Overview
It all started when my line manager at the time came to me with an ask to help and automate our sprint numbers so that it wouldn’t be a tedious clicking task on a fortnight. So it started…
Source code here:
Technologies / Services Stack
Here’s the technologies / services stack I’ve chosen, based on what we already had in place and what was common way of working:
- Python – for the single source code of truth – as pretty much everybody in the team knows at least a bit of it
- Docker – latest python:3 docker image, customized to our teams needs – so it has minimal dependencies on where it’s being run
- Gitlab – code repository
- Gitlab CI – run the pipeline on a schedule, which includes:
- Change log – docker container running conventional changelog
- KICS IaC SAST check – Gitlab’s Infrastructure as Code (IaC) scanning
- Gitlab’s Static Application Security Testing (SAST)
- Gitlab’s Secret Detection
- Gitlab’s Dependency Scanning
- Gitlab Runner – to run the jobs from Gitlab CI
- Gitlab Pages / MkDocs – for the documentation
- And of course, the App itself for the reports, multiple instances of it
App
Python requirements
This lists only additional python packages were not available from python:3 latest docker image:
- deepmerge – to recursively merge 2 dictionaries
- pandas – to build Markdown code from lists and dictionaries
- requests – to perform Web requests
Config
Configuration is stored in a JSON file in /app/config.json
, which contains configuration of Jira and Confluence, including projects, components, issue types, team names and custom field names for the Jira Queries. It also contains default URLs for Jira and Confluence.
To make app work, there is an example config override file /app/tokens.json.example
that needs to be copies to /app/tokens.json
and filled with Jira and Confluence Personal Access Tokens of a user that had administrative privileges to the required projects. Tokens JSON file can override and/or extend config file as much as needed. This is where Python’s Deepmerge is used to merge them together.

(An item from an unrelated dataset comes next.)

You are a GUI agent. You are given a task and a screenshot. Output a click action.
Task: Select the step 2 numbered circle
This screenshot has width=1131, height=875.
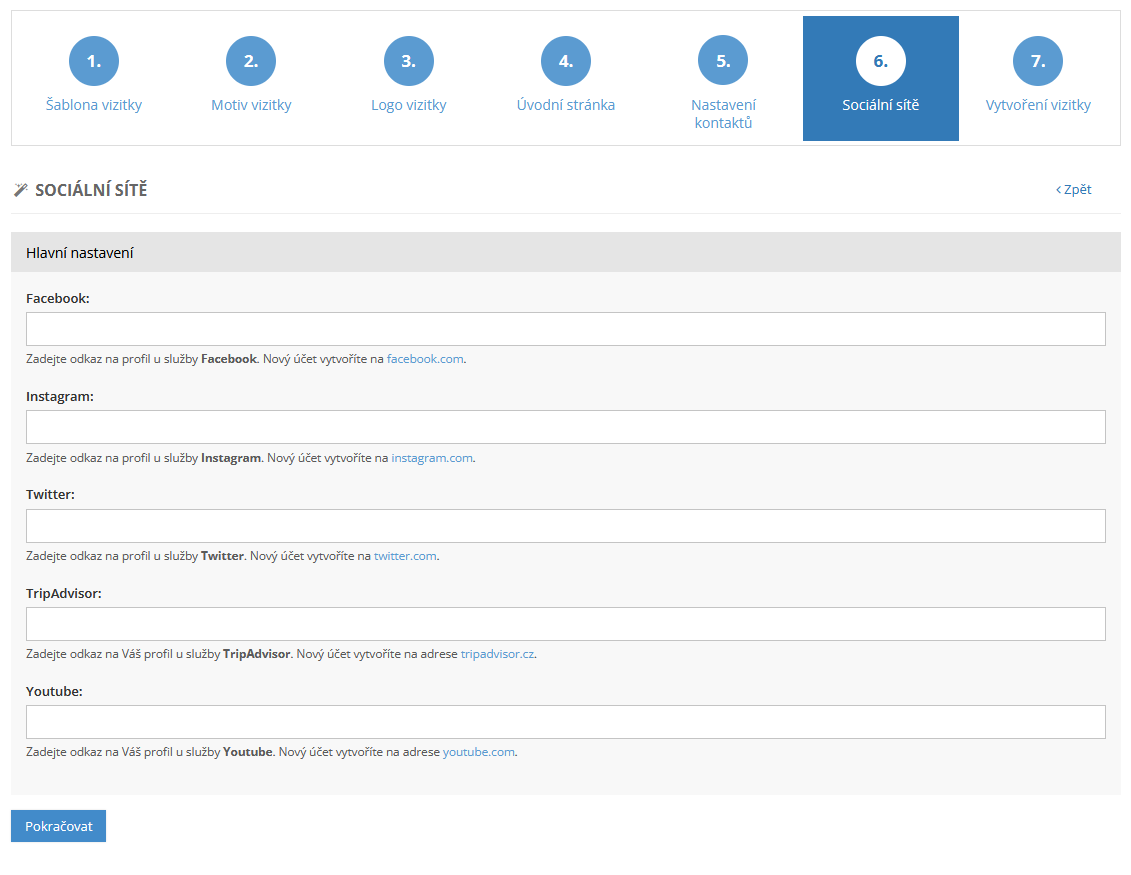tap(251, 61)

Tokens JSON file, when run from Gitlab CI, is provided via Gitlab CI variables section, where secret text is present as a file to the job argument.
Run
App accepts a few different arguments:
- archive – run Jira issue archival based on configured criteria
- service_desk – run Jira Service Management (ex. Service Desk) reports for:
- Yearly statistics
- Monthly: closed
- Monthly: continued service by issue type: Bug, Technical Dept, Upgrade/Patch
- Sprint timings: service desk
- Sprint timings: teams
- Yearly: support Live vs Non-Live
- Yearly-monthly: support by component
- Yearly-monthly: teams by component
- user_report – run a report against Jira and Confluence for not active users
Results
Every run of an app with different arguments create a specific set of artifacts, that when run from Gitlab CI pipeline are brought forward to Gitlab Pages / MkDocs builder which collates them into one and provides a nicely formatted HTML file and graphs displayed using Chart.js.